* Begin Recorded information *
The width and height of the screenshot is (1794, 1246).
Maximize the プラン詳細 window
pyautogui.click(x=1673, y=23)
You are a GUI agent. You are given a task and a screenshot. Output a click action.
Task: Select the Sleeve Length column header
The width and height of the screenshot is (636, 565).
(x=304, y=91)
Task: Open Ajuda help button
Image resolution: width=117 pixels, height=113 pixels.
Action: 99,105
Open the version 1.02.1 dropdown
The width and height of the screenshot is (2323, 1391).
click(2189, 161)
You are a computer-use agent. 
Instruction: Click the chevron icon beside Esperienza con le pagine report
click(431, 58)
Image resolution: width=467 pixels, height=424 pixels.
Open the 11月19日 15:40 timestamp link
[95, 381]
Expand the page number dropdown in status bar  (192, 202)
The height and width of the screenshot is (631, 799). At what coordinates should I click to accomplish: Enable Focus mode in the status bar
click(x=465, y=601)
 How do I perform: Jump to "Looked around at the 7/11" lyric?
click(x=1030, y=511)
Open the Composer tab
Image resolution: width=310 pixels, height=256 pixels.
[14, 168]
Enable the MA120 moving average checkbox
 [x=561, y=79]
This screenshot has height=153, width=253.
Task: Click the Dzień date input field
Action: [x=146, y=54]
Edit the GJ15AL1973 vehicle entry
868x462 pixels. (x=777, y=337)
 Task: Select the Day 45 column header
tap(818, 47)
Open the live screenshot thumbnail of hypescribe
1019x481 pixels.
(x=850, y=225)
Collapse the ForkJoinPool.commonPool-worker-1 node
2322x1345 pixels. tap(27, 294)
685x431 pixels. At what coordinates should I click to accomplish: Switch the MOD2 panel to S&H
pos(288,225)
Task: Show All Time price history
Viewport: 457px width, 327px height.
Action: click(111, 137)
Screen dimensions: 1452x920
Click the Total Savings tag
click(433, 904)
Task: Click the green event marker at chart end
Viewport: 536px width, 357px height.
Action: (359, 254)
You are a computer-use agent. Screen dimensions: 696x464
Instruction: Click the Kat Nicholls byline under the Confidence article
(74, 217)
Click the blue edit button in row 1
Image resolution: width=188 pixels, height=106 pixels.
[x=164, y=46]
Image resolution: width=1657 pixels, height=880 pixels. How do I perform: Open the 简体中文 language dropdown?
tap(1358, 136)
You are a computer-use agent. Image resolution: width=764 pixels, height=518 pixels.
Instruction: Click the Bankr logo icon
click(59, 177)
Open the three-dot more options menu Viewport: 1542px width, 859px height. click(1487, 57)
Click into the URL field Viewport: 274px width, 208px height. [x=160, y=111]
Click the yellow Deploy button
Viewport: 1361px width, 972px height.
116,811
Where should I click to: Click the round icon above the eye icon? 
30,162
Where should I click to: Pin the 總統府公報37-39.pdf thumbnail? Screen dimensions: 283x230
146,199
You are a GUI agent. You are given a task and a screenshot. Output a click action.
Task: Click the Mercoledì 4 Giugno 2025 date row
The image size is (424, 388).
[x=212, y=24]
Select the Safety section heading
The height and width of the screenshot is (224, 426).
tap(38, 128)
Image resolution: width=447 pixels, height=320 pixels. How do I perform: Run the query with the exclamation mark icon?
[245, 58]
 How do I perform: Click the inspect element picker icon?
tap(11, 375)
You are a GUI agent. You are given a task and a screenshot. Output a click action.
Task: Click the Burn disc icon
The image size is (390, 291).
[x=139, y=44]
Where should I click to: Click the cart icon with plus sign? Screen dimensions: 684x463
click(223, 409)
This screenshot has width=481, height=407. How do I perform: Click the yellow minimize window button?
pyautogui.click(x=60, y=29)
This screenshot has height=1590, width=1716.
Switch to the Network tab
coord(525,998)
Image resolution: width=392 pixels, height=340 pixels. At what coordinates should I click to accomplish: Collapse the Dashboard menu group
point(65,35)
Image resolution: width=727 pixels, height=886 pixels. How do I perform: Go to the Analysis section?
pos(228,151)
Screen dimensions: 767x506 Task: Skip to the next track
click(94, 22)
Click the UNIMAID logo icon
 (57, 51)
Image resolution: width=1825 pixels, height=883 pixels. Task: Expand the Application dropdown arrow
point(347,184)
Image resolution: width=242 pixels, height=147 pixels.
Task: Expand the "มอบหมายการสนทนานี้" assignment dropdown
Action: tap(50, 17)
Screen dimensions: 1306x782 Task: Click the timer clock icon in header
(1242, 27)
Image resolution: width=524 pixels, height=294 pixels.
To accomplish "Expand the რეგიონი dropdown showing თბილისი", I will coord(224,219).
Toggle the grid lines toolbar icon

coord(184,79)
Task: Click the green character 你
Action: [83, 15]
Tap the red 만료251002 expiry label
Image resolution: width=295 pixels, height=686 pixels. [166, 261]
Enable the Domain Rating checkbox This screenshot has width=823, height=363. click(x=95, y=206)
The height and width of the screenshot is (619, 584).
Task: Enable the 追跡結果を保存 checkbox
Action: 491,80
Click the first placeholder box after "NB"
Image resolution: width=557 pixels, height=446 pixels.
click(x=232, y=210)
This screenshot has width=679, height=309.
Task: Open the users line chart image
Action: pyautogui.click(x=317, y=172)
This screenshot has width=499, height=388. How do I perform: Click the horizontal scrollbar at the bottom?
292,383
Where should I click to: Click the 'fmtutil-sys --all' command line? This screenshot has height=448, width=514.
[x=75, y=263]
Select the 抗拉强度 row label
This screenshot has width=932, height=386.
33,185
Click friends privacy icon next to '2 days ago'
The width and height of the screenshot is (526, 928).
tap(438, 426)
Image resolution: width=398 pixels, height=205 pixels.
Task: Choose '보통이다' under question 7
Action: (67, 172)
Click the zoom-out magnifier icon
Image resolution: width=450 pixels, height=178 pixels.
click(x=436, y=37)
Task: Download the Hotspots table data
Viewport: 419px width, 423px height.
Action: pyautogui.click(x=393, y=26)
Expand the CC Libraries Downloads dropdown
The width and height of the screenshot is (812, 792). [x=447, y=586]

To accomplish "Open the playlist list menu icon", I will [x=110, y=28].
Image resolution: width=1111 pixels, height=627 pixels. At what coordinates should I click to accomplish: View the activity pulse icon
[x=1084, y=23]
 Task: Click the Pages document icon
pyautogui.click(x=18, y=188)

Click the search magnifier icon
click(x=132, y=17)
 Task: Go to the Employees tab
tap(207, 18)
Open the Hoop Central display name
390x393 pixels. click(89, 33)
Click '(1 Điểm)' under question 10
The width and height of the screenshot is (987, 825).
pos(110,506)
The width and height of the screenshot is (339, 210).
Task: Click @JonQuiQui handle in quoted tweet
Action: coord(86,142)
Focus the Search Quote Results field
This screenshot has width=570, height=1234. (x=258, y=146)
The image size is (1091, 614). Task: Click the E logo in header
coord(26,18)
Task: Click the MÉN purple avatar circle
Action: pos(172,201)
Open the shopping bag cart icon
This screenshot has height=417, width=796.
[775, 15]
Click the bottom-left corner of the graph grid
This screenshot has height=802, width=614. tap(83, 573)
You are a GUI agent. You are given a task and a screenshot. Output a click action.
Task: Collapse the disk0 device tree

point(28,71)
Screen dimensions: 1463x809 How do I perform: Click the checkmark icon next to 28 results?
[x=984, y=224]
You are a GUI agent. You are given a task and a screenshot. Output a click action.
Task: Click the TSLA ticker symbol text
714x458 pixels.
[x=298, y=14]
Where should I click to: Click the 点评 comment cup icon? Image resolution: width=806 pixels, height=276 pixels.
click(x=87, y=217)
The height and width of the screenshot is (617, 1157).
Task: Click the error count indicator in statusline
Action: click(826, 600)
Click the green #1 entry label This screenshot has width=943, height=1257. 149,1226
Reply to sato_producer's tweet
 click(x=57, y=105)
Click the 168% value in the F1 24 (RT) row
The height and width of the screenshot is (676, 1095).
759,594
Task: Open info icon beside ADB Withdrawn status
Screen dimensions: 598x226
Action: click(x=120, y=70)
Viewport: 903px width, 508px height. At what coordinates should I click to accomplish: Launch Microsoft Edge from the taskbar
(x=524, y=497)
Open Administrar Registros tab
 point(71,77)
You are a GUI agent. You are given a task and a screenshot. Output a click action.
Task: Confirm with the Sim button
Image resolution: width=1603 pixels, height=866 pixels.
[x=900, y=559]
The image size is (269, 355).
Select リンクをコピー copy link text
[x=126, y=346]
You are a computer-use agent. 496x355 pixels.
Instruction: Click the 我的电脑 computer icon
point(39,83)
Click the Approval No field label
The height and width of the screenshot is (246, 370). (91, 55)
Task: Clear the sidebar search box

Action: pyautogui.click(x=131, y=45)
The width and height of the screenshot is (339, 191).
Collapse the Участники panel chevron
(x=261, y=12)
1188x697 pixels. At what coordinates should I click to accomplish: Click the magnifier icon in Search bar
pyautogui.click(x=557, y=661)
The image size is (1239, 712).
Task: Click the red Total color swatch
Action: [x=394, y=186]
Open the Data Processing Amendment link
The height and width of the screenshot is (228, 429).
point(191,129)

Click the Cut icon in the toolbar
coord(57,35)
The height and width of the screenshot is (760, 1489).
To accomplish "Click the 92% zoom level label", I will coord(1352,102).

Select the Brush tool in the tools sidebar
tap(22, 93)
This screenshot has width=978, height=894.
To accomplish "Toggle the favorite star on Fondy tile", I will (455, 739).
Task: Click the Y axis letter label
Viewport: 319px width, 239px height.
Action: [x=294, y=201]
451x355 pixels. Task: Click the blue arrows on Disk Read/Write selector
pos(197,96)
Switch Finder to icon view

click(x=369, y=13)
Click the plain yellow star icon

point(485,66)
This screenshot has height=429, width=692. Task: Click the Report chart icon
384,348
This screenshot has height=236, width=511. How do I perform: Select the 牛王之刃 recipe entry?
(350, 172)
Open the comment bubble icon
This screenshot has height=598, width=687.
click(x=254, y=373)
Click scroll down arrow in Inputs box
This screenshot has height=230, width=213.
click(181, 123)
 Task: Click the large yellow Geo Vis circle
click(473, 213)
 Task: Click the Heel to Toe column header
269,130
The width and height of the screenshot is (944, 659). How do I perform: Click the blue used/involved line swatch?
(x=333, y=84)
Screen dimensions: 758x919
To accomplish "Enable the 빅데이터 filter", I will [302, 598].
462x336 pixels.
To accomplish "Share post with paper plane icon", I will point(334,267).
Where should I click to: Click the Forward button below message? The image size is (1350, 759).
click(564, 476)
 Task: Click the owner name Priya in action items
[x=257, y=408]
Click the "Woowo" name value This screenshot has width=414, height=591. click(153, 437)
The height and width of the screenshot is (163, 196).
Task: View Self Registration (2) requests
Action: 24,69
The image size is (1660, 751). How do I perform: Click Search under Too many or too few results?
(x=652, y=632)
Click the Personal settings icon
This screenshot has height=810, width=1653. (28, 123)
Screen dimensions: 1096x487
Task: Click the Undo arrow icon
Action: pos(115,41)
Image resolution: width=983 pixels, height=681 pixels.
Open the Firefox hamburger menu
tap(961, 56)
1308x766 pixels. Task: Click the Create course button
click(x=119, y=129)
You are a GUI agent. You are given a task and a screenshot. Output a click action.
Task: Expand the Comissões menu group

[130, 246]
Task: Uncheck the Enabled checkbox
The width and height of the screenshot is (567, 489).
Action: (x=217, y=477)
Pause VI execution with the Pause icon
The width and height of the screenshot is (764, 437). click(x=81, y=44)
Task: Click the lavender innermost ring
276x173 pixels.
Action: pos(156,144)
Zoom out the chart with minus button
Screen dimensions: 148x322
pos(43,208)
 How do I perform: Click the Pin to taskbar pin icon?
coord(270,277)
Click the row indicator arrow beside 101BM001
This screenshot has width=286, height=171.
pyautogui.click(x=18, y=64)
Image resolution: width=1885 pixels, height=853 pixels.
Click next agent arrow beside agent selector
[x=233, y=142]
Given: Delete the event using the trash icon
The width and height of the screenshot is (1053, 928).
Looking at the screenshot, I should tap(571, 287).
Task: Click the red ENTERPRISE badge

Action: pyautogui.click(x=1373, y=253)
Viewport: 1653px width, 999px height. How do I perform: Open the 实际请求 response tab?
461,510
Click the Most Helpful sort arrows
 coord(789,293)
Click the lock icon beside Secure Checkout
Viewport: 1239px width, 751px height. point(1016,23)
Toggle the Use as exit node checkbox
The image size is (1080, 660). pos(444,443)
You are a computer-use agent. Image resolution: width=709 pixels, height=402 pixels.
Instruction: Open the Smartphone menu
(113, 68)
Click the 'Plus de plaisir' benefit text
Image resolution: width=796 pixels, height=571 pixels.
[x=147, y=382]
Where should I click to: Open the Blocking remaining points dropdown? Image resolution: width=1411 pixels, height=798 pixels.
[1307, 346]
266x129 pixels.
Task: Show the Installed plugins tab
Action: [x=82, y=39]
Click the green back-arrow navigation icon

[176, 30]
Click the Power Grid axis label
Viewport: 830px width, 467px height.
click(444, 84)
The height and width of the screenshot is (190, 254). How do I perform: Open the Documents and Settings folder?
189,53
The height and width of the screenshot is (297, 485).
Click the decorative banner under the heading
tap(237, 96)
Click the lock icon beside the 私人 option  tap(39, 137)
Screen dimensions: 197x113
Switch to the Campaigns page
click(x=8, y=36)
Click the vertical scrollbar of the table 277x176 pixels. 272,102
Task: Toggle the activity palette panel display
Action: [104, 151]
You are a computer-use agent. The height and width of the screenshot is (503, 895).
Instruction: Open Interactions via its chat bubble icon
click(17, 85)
* End Recorded information *
→ **Problem details**
Copy the records verbatim, starting at the first line and ending at the line that contains "Expand the page", with both included.

→ **Completed task**
The width and height of the screenshot is (1794, 1246).
Maximize the プラン詳細 window
pyautogui.click(x=1673, y=23)
You are a GUI agent. You are given a task and a screenshot. Output a click action.
Task: Select the Sleeve Length column header
The width and height of the screenshot is (636, 565).
(x=304, y=91)
Task: Open Ajuda help button
Image resolution: width=117 pixels, height=113 pixels.
Action: 99,105
Open the version 1.02.1 dropdown
The width and height of the screenshot is (2323, 1391).
click(2189, 161)
You are a computer-use agent. 
Instruction: Click the chevron icon beside Esperienza con le pagine report
click(431, 58)
Image resolution: width=467 pixels, height=424 pixels.
Open the 11月19日 15:40 timestamp link
[95, 381]
Expand the page number dropdown in status bar  (192, 202)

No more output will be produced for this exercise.